╔══

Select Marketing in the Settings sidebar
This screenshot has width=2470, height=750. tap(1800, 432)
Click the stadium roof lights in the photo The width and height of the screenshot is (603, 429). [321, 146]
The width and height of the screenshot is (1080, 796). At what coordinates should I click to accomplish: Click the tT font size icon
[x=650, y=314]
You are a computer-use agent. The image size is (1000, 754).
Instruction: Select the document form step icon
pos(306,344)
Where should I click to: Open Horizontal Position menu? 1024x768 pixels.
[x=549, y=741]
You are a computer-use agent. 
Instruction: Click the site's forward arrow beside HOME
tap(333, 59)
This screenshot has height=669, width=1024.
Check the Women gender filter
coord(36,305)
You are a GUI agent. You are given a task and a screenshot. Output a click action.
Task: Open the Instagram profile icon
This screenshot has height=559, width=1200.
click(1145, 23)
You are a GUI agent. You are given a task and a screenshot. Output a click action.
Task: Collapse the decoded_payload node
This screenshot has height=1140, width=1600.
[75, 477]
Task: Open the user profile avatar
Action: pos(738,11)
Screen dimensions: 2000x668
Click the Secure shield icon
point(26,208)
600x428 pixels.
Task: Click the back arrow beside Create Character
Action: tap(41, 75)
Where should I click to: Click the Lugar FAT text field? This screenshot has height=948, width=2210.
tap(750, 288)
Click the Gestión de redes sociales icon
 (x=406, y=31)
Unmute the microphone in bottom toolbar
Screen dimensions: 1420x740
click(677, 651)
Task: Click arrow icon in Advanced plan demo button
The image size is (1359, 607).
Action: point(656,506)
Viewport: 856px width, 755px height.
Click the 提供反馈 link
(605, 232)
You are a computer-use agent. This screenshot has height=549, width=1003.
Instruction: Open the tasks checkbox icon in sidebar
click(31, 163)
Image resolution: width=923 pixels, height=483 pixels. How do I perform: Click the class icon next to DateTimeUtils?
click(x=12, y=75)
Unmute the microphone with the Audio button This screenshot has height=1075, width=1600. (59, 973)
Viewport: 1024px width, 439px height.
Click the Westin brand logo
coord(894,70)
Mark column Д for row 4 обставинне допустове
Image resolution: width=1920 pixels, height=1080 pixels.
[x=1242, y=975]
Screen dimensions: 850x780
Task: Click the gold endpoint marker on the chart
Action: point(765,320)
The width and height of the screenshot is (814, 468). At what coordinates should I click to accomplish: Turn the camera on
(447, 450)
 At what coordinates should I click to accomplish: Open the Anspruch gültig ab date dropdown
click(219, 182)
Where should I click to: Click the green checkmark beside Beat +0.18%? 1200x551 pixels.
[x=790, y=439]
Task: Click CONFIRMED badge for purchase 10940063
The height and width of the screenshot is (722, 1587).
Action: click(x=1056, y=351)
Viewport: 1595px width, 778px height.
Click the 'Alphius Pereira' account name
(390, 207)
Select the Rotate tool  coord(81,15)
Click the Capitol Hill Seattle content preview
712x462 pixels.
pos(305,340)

╚══

▶ WHAT YOU WILL DO
Each line between the start of the listing above and the line containing "Task: Open the Instagram profile icon", with both ends counted, is to be set down unchanged.

▶ OUTPUT
Select Marketing in the Settings sidebar
This screenshot has width=2470, height=750. tap(1800, 432)
Click the stadium roof lights in the photo The width and height of the screenshot is (603, 429). [321, 146]
The width and height of the screenshot is (1080, 796). At what coordinates should I click to accomplish: Click the tT font size icon
[x=650, y=314]
You are a computer-use agent. The image size is (1000, 754).
Instruction: Select the document form step icon
pos(306,344)
Where should I click to: Open Horizontal Position menu? 1024x768 pixels.
[x=549, y=741]
You are a computer-use agent. 
Instruction: Click the site's forward arrow beside HOME
tap(333, 59)
This screenshot has height=669, width=1024.
Check the Women gender filter
coord(36,305)
You are a GUI agent. You are given a task and a screenshot. Output a click action.
Task: Open the Instagram profile icon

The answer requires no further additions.